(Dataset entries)
__________________________________________________
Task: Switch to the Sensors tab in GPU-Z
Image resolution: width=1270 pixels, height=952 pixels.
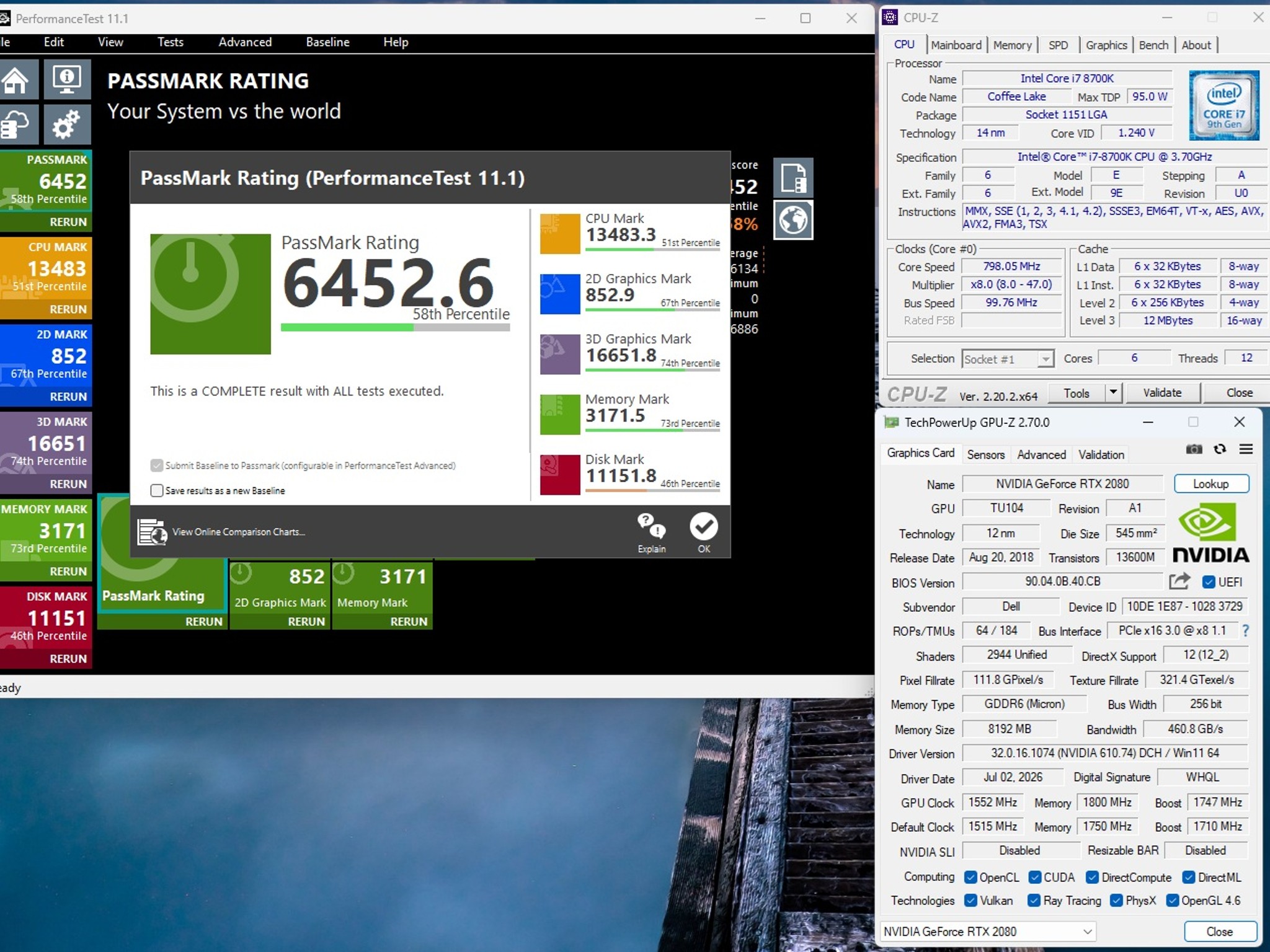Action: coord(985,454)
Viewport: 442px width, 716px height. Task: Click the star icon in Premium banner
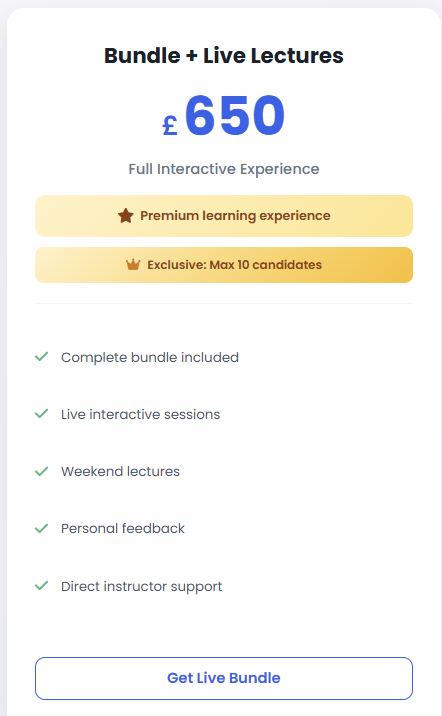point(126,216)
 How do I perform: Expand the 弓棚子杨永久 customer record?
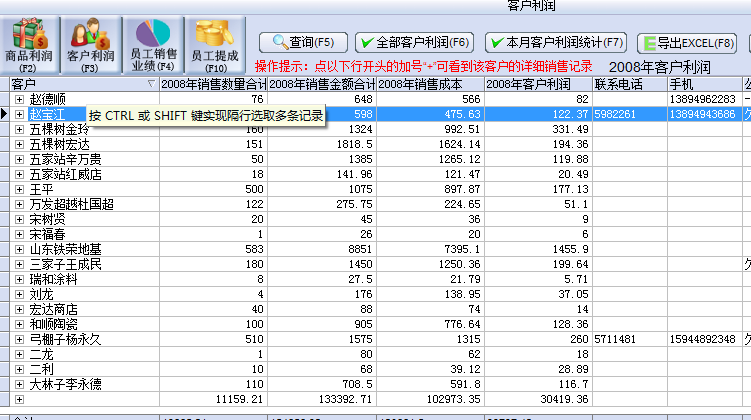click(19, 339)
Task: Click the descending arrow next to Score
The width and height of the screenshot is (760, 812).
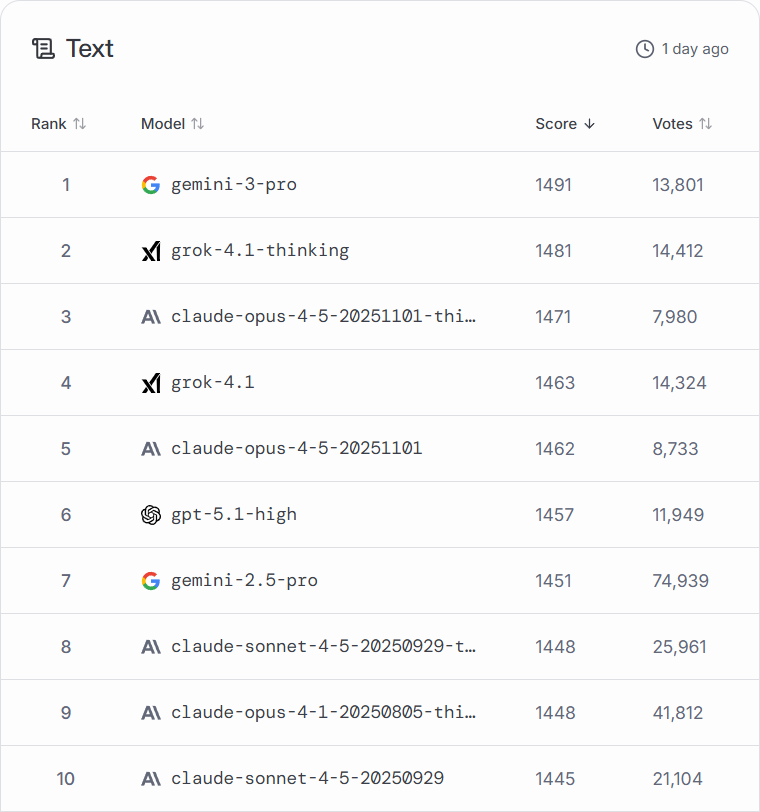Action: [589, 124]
__________________________________________________
**Exercise**. Output only these lines, word for word: the line containing "The width and" and every line after it through the last line of the data. Omit the pictures.

**Response to this exercise**.
The width and height of the screenshot is (760, 812).
Action: [589, 124]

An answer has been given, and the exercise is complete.